Das Land Tirol geht im heurigen Winter in Sachen Lawinenschutz neue Wege. Erstmals wird ein Pilotprojekt der künstlichen Lawinenauslösung zum Schutz von Verkehrswegen durchgeführt, kündigte der zuständige Landeshauptmannstellvertreter Anton Steixner (ÖVP) am Donnerstag bei einer Pressekonferenz im Wintersportort Ischgl (Bezirk Landeck) an.
Rund eine Million Euro kostete laut Steixner das Lawinensprengsystem, das unter anderem eine Landesstraße westlich von Ischgl vor Lawinen sichern soll. Insgesamt wurden sieben sogenannte Sprengmasten errichtet. Auf jedem Mast sind jeweils zwölf Sprengladungen angebracht, die mittels einer Fernauslösung aktiviert werden. "Diese fünf Kilogramm schwere Sprengladung wird abgeworfen und detoniert über dem Schnee", erklärte Samuel Wyssen, der Geschäftsführer jener Schweizer Firma, die das System entwickelte.

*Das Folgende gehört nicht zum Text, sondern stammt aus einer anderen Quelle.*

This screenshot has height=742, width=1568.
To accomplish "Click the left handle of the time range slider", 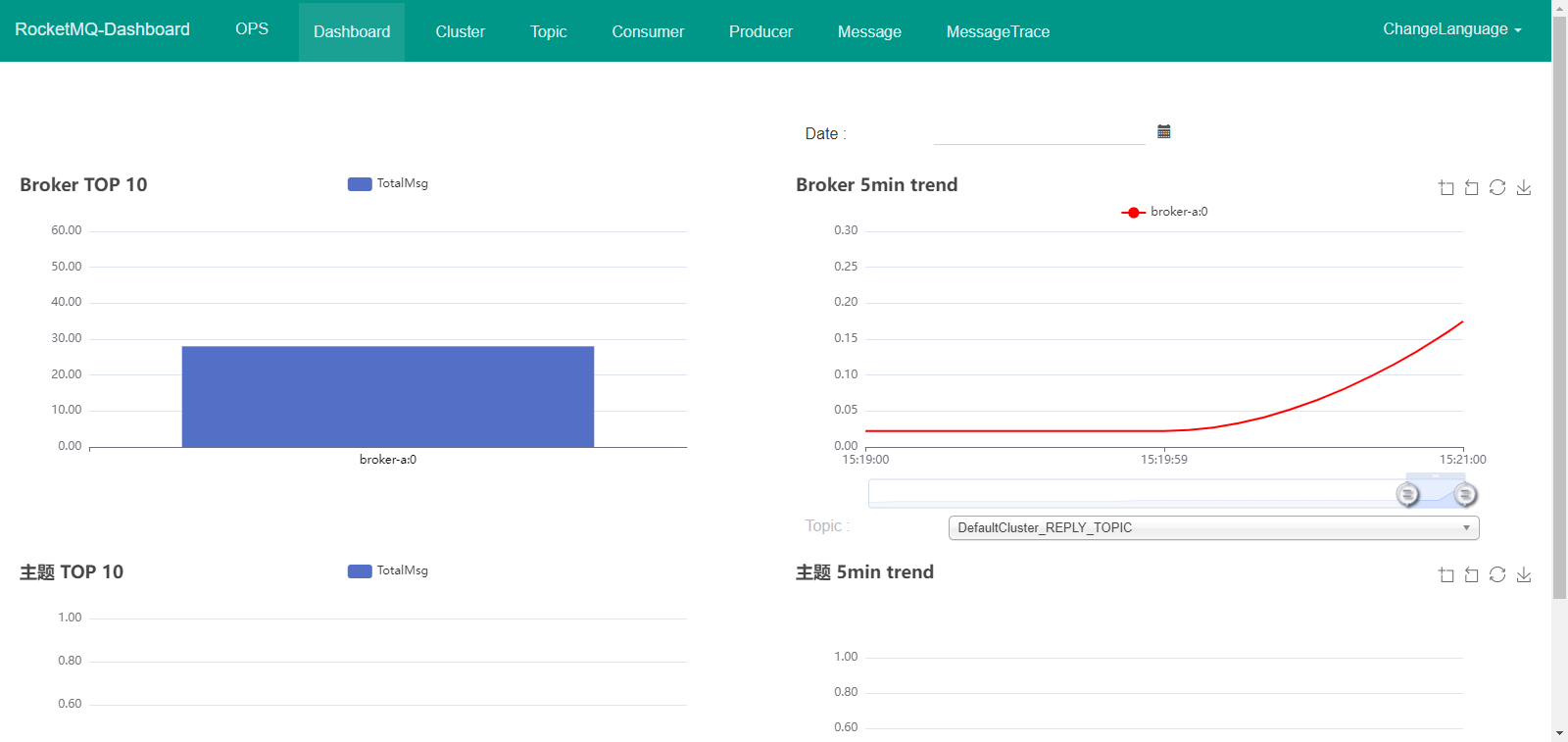I will click(x=1407, y=494).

Zudem könne man mit einem Radar den Erfolg der Lawinenauslösung kontrollieren und überwachen und so den gewöhnlich schlechten Sichtverhältnissen trotzen, fügte Siegfried Sauermoser von der Tiroler Wildbach- und Lawinenverbauung hinzu.
Gemeinde für Betrieb zuständig
Steixner argumentierte, dass eine sich aufbauende Lawinengefahr durch eine künstliche Lawinenauslösung kontrolliert zum richtigen Zeitpunkt beseitigt werden könne. Man müsse nicht mehr warten, bis die Lawine von selbst abgeht und erspare sich dadurch langwierige Straßen- und Wegsperren. Verantwortlich für den Betrieb der Anlage sei die Gemeinde Ischgl und die zuständige Lawinenkommission.
"Wenn das Pilotprojekt funktioniert, werden wir das System auch in anderen Regionen Tirols einsetzen", kündigte Steixner an. Schließlich stoße das Land beim Bau von Lawinengalerien finanziell an seine Grenzen. Das Aufstellen solcher Galerien hätte etwa in Ischgl bis zu fünf Millionen Euro gekostet, meinte Steixner.